* **GOAL OF THE EXERCISE**: Can you arrange the lines from the one containing "Given: Select the 心情 menu item" through the one containing "Instruction: Select the" as a JSON list of strings, one string per line, skipping blank lines? Leave the pictures out of your answer.

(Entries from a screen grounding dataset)
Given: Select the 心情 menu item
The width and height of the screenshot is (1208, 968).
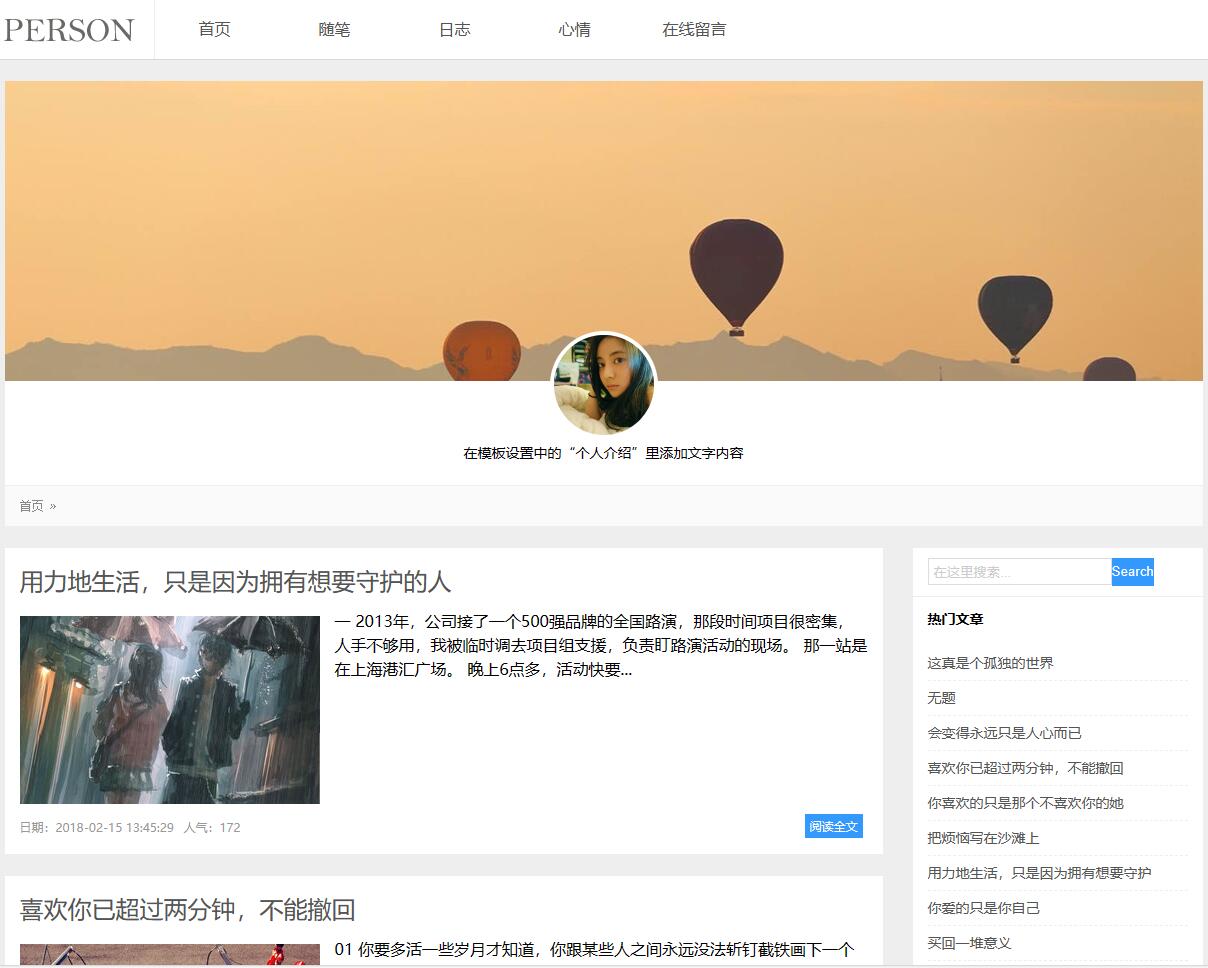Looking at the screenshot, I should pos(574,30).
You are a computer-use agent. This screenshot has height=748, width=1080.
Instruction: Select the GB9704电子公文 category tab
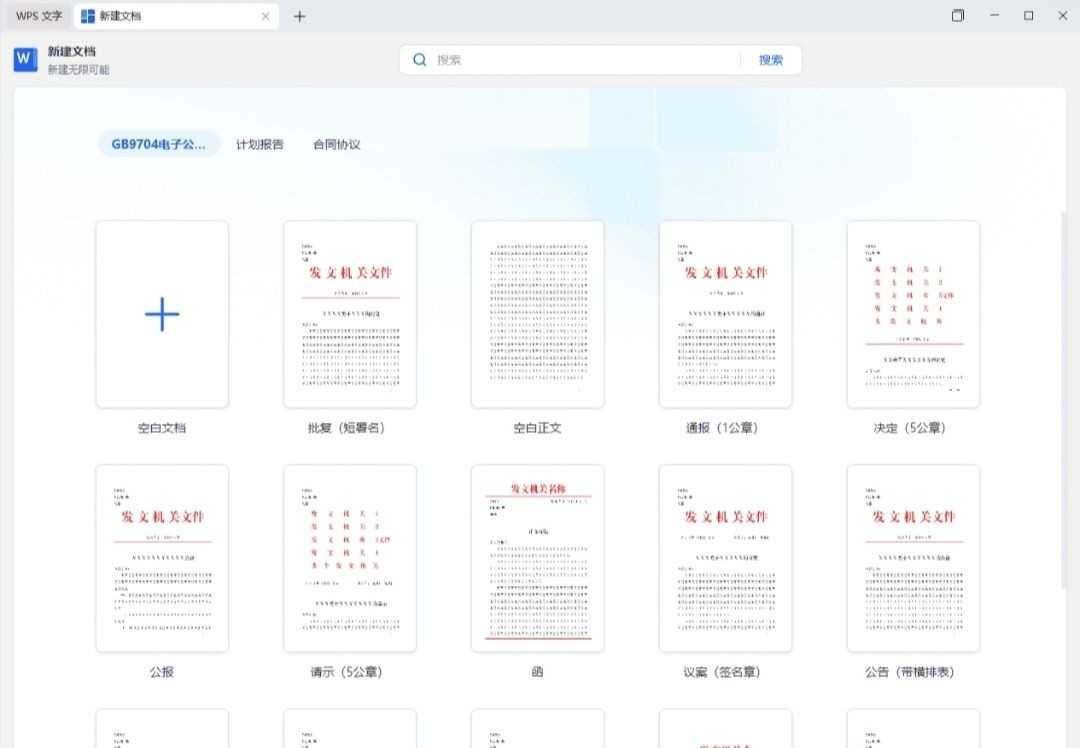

==

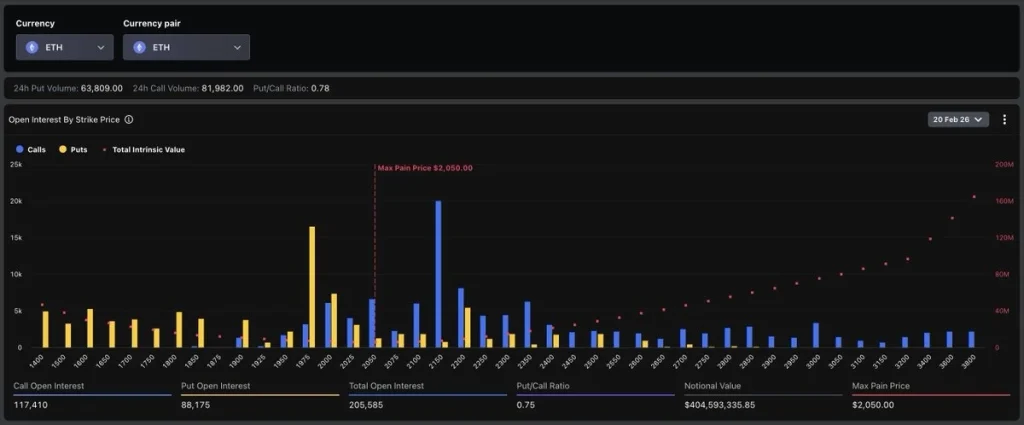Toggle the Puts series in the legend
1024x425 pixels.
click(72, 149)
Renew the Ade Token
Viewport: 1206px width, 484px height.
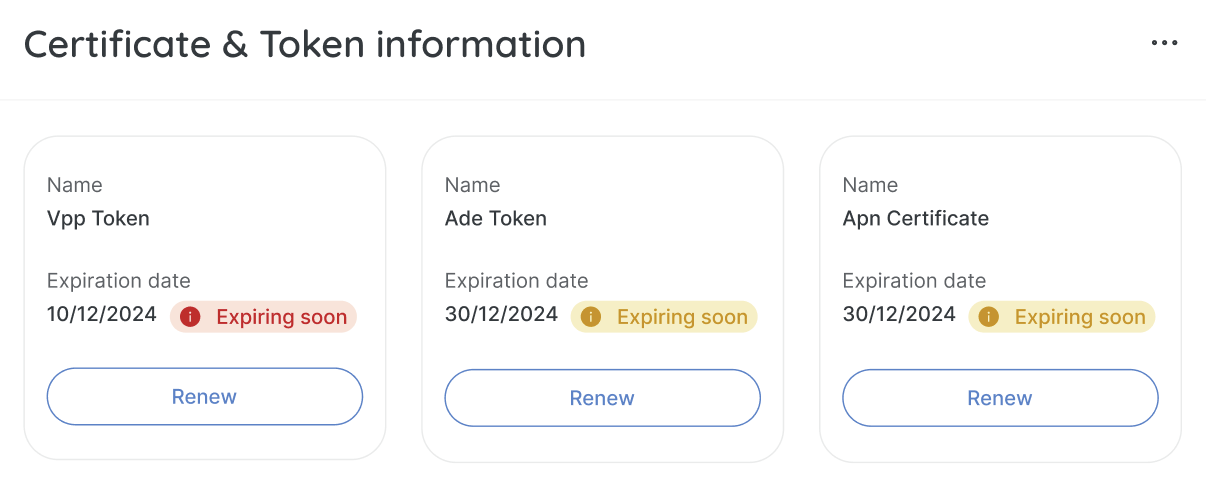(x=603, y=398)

* **EXERCISE RESULT**:
[
  "Given: Select the 心情 menu item",
  "The width and height of the screenshot is (1208, 968).",
  "Looking at the screenshot, I should pos(574,30).",
  "You are a computer-use agent. This screenshot has height=748, width=1080.",
  "Instruction: Select the GB9704电子公文 category tab"
]